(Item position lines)
<<<<

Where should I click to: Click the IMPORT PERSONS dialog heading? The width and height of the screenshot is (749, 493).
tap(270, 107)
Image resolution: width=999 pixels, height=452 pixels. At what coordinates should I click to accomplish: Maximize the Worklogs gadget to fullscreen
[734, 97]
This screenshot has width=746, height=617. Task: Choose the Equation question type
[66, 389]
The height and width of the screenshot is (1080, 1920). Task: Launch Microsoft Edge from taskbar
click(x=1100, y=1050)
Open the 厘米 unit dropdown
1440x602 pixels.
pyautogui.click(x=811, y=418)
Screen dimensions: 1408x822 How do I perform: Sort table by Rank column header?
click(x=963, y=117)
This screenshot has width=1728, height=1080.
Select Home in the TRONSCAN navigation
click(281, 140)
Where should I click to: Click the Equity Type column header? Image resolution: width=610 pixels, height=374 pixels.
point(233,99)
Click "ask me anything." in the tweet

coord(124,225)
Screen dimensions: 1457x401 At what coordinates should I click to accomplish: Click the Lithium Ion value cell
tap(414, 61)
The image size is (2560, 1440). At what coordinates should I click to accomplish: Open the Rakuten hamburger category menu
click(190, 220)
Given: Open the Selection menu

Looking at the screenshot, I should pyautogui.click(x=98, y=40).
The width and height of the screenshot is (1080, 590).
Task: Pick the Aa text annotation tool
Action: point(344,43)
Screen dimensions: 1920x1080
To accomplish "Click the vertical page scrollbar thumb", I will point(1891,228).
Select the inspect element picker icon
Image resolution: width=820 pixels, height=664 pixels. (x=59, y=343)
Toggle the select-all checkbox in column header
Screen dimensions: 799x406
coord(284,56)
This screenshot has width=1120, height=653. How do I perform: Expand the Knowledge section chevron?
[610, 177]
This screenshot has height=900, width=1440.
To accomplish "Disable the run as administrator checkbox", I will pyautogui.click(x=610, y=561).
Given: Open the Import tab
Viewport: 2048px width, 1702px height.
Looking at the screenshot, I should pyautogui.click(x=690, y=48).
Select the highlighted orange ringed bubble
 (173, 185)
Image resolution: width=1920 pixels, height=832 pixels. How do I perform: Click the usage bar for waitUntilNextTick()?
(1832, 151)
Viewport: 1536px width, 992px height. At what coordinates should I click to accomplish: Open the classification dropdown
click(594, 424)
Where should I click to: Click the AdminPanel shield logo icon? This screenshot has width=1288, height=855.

>>>>

Put the lines above into a JSON list of strings, with each line as its own string and blank lines omitted.

◆ EXERCISE OUTPUT
[
  "Where should I click to: Click the IMPORT PERSONS dialog heading? The width and height of the screenshot is (749, 493).",
  "tap(270, 107)",
  "Image resolution: width=999 pixels, height=452 pixels. At what coordinates should I click to accomplish: Maximize the Worklogs gadget to fullscreen",
  "[734, 97]",
  "This screenshot has width=746, height=617. Task: Choose the Equation question type",
  "[66, 389]",
  "The height and width of the screenshot is (1080, 1920). Task: Launch Microsoft Edge from taskbar",
  "click(x=1100, y=1050)",
  "Open the 厘米 unit dropdown",
  "1440x602 pixels.",
  "pyautogui.click(x=811, y=418)",
  "Screen dimensions: 1408x822 How do I perform: Sort table by Rank column header?",
  "click(x=963, y=117)",
  "This screenshot has width=1728, height=1080.",
  "Select Home in the TRONSCAN navigation",
  "click(281, 140)",
  "Where should I click to: Click the Equity Type column header? Image resolution: width=610 pixels, height=374 pixels.",
  "point(233,99)",
  "Click \"ask me anything.\" in the tweet",
  "coord(124,225)",
  "Screen dimensions: 1457x401 At what coordinates should I click to accomplish: Click the Lithium Ion value cell",
  "tap(414, 61)",
  "The image size is (2560, 1440). At what coordinates should I click to accomplish: Open the Rakuten hamburger category menu",
  "click(190, 220)",
  "Given: Open the Selection menu",
  "Looking at the screenshot, I should pyautogui.click(x=98, y=40).",
  "The width and height of the screenshot is (1080, 590).",
  "Task: Pick the Aa text annotation tool",
  "Action: point(344,43)",
  "Screen dimensions: 1920x1080",
  "To accomplish \"Click the vertical page scrollbar thumb\", I will point(1891,228).",
  "Select the inspect element picker icon",
  "Image resolution: width=820 pixels, height=664 pixels. (x=59, y=343)",
  "Toggle the select-all checkbox in column header",
  "Screen dimensions: 799x406",
  "coord(284,56)",
  "This screenshot has width=1120, height=653. How do I perform: Expand the Knowledge section chevron?",
  "[610, 177]",
  "This screenshot has height=900, width=1440.",
  "To accomplish \"Disable the run as administrator checkbox\", I will pyautogui.click(x=610, y=561).",
  "Given: Open the Import tab",
  "Viewport: 2048px width, 1702px height.",
  "Looking at the screenshot, I should pyautogui.click(x=690, y=48).",
  "Select the highlighted orange ringed bubble",
  " (173, 185)",
  "Image resolution: width=1920 pixels, height=832 pixels. How do I perform: Click the usage bar for waitUntilNextTick()?",
  "(1832, 151)",
  "Viewport: 1536px width, 992px height. At what coordinates should I click to accomplish: Open the classification dropdown",
  "click(594, 424)",
  "Where should I click to: Click the AdminPanel shield logo icon? This screenshot has width=1288, height=855."
]